Le PDG de Citi ne voit pas de risque systémique dans le crédit privé – pour l’instant
La PDG de Citi, Jane Fraser, a déclaré qu’elle était « saine d’esprit » quant aux risques liés au crédit privé – du moins pour le moment.
« Il y aura un certain risque idiosyncratique de la part de personnes qui n’ont pas de bonnes normes de crédit, mais je ne pense pas qu’il s’agisse d’un problème systémique », a déclaré Fraser mardi lors de la conférence sur les institutions financières mondiales de RBC. « Là où cela devient un peu plus inquiétant, ce serait si la crise au Moyen-Orient se prolonge et si l’on constate une convergence des inquiétudes sur les valorisations de l’IA. »
Elle a déclaré tout au long de la conversation qu’il était difficile de prédire ce qui se passerait dans le monde et sur les marchés dans un avenir proche.
Si les trois crises potentielles – tensions géopolitiques, fissures du crédit privé et perturbation de l’IA – convergent, a déclaré Fraser, « ce serait plus problématique ».
Les inquiétudes concernant le secteur du crédit privé se sont intensifiées ces dernières semaines en raison des demandes de rachat émanant de fonds de premier plan.
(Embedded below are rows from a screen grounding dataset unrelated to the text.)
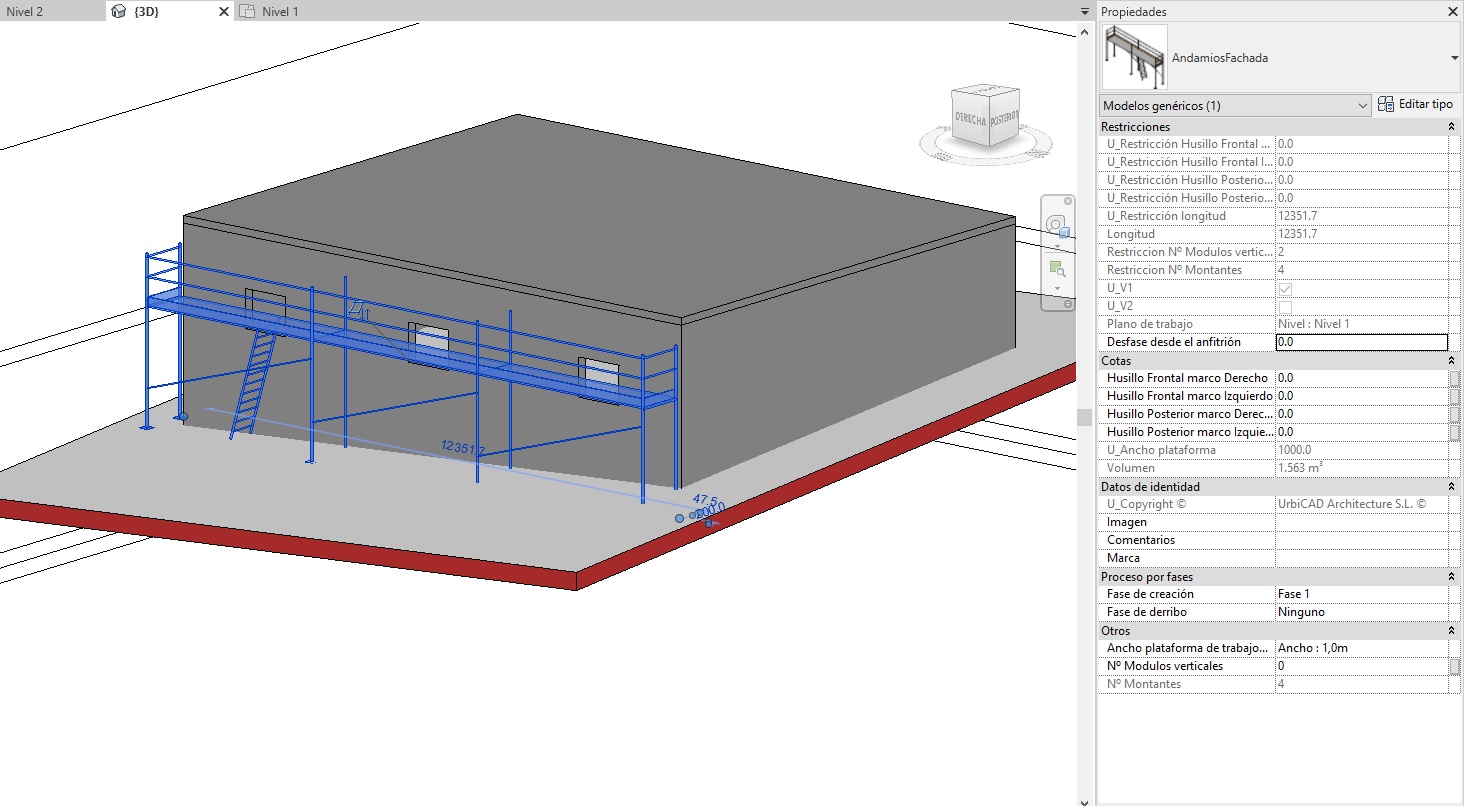The width and height of the screenshot is (1468, 812).
Task: Switch to the Nivel 2 tab
Action: [x=25, y=12]

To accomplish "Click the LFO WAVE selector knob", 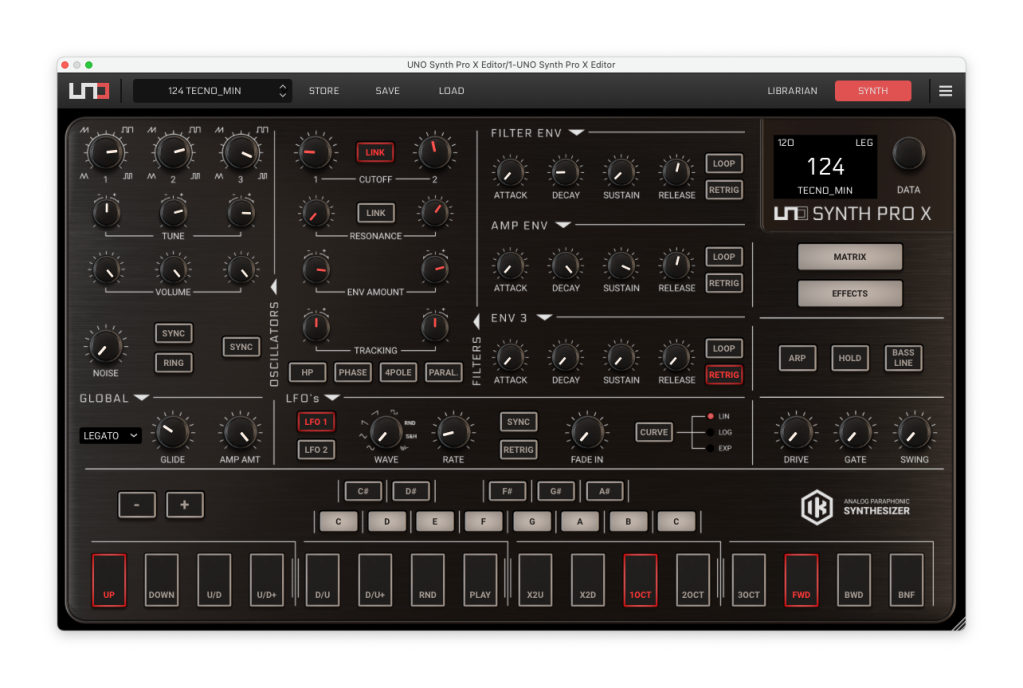I will click(385, 432).
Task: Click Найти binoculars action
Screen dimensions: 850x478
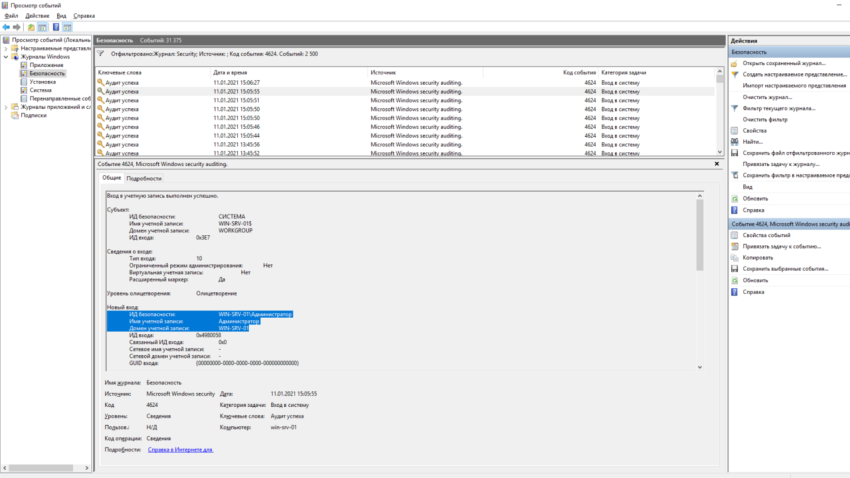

La semaine dernière, Blackstone et BlackRock ont plafonné les retraits de leurs fonds de crédit privé non négociés.
Les investisseurs se méfient particulièrement de l’exposition de certains fonds aux éditeurs de logiciels, étant donné le potentiel de l’IA de perturber le secteur, même si les principaux acteurs du secteur du crédit privé ont défendu leurs portefeuilles. Certains critiques ont comparé l’environnement actuel à la période d’avant 2008 et ont averti que ces mesures pourraient être le signe d’une crise de marché plus large.
En ce qui concerne l’impact du conflit en Iran sur l’économie, Fraser a déclaré que les grandes questions sont « la durée et la capacité de maîtrise ». Si les prix du pétrole devaient rester au-dessus de 100 dollars le baril pendant une période prolongée, cela pourrait avoir un impact sur l’inflation, a-t-elle déclaré. Les prix du pétrole ont bondi au-dessus de 100 dollars le baril dimanche soir, mais ont fortement chuté lundi après que le président Donald Trump a suggéré que la guerre pourrait bientôt prendre fin. Les prix sont restés volatils mardi.
Fraser a également souligné les questions persistantes concernant les valorisations de l’IA et la manière dont la technologie perturbera les industries. Citi, comme de nombreuses banques, investit massivement dans la technologie pour transformer ses opérations, ce qui amène certains à se demander si les effectifs vont diminuer. Le PDG a déclaré mardi que Citi continuait d’investir dans la technologie, en particulier parmi la liste de nouveaux modèles.